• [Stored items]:
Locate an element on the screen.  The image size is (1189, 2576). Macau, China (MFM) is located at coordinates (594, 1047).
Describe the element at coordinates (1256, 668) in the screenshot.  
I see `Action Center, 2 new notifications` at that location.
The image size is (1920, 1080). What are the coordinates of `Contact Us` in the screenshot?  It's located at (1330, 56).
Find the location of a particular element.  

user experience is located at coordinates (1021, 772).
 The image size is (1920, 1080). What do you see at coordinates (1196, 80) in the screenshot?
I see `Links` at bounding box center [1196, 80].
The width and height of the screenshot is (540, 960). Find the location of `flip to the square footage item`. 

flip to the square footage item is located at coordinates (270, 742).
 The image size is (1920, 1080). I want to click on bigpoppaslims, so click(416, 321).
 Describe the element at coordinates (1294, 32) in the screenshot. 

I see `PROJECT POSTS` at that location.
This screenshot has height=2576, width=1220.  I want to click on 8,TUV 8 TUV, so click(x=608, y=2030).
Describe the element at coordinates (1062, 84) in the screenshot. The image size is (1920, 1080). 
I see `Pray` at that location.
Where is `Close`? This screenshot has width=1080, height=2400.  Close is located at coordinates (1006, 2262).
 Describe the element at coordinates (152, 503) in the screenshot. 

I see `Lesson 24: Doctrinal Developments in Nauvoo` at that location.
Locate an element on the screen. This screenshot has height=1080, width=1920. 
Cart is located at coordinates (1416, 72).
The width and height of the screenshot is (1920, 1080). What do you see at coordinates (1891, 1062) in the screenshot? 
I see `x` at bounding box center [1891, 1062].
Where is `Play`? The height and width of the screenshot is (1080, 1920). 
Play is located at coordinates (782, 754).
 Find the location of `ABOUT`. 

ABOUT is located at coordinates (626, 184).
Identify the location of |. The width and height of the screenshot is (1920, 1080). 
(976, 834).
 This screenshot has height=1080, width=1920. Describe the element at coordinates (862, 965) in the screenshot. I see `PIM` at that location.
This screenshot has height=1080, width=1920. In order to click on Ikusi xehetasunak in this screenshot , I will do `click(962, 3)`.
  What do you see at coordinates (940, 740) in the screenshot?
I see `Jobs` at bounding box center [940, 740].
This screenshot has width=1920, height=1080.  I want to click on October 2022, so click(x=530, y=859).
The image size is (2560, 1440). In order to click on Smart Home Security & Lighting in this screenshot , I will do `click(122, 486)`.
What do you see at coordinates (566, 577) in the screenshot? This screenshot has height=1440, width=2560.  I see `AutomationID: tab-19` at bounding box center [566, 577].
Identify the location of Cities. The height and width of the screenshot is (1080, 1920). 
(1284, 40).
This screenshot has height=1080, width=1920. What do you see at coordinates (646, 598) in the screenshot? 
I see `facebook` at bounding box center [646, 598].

• [THE REQUEST]:
Lay out the records above as a numbered list, omitting the blank lines.

• [SOLUTION TO THE EXERCISE]:
1. Locate an element on the screen.  The image size is (1189, 2576). Macau, China (MFM) is located at coordinates (594, 1047).
2. Describe the element at coordinates (1256, 668) in the screenshot.  
3. I see `Action Center, 2 new notifications` at that location.
4. The image size is (1920, 1080). What are the coordinates of `Contact Us` in the screenshot?  It's located at (1330, 56).
5. Find the location of a particular element.  
6. user experience is located at coordinates (1021, 772).
7.  The image size is (1920, 1080). What do you see at coordinates (1196, 80) in the screenshot?
8. I see `Links` at bounding box center [1196, 80].
9. The width and height of the screenshot is (540, 960). Find the location of `flip to the square footage item`. 
10. flip to the square footage item is located at coordinates (270, 742).
11.  The image size is (1920, 1080). I want to click on bigpoppaslims, so click(416, 321).
12.  Describe the element at coordinates (1294, 32) in the screenshot. 
13. I see `PROJECT POSTS` at that location.
14. This screenshot has height=2576, width=1220.  I want to click on 8,TUV 8 TUV, so click(x=608, y=2030).
15. Describe the element at coordinates (1062, 84) in the screenshot. The image size is (1920, 1080). 
16. I see `Pray` at that location.
17. Where is `Close`? This screenshot has width=1080, height=2400.  Close is located at coordinates (1006, 2262).
18.  Describe the element at coordinates (152, 503) in the screenshot. 
19. I see `Lesson 24: Doctrinal Developments in Nauvoo` at that location.
20. Locate an element on the screen. This screenshot has height=1080, width=1920. 
21. Cart is located at coordinates (1416, 72).
22. The width and height of the screenshot is (1920, 1080). What do you see at coordinates (1891, 1062) in the screenshot? 
23. I see `x` at bounding box center [1891, 1062].
24. Where is `Play`? The height and width of the screenshot is (1080, 1920). 
25. Play is located at coordinates (782, 754).
26.  Find the location of `ABOUT`. 
27. ABOUT is located at coordinates (626, 184).
28. Identify the location of |. The width and height of the screenshot is (1920, 1080). 
29. (976, 834).
30.  This screenshot has height=1080, width=1920. Describe the element at coordinates (862, 965) in the screenshot. I see `PIM` at that location.
31. This screenshot has height=1080, width=1920. In order to click on Ikusi xehetasunak in this screenshot , I will do `click(962, 3)`.
32.   What do you see at coordinates (940, 740) in the screenshot?
33. I see `Jobs` at bounding box center [940, 740].
34. This screenshot has width=1920, height=1080.  I want to click on October 2022, so click(x=530, y=859).
35. The image size is (2560, 1440). In order to click on Smart Home Security & Lighting in this screenshot , I will do `click(122, 486)`.
36. What do you see at coordinates (566, 577) in the screenshot? This screenshot has height=1440, width=2560.  I see `AutomationID: tab-19` at bounding box center [566, 577].
37. Identify the location of Cities. The height and width of the screenshot is (1080, 1920). 
38. (1284, 40).
39. This screenshot has height=1080, width=1920. What do you see at coordinates (646, 598) in the screenshot? 
40. I see `facebook` at bounding box center [646, 598].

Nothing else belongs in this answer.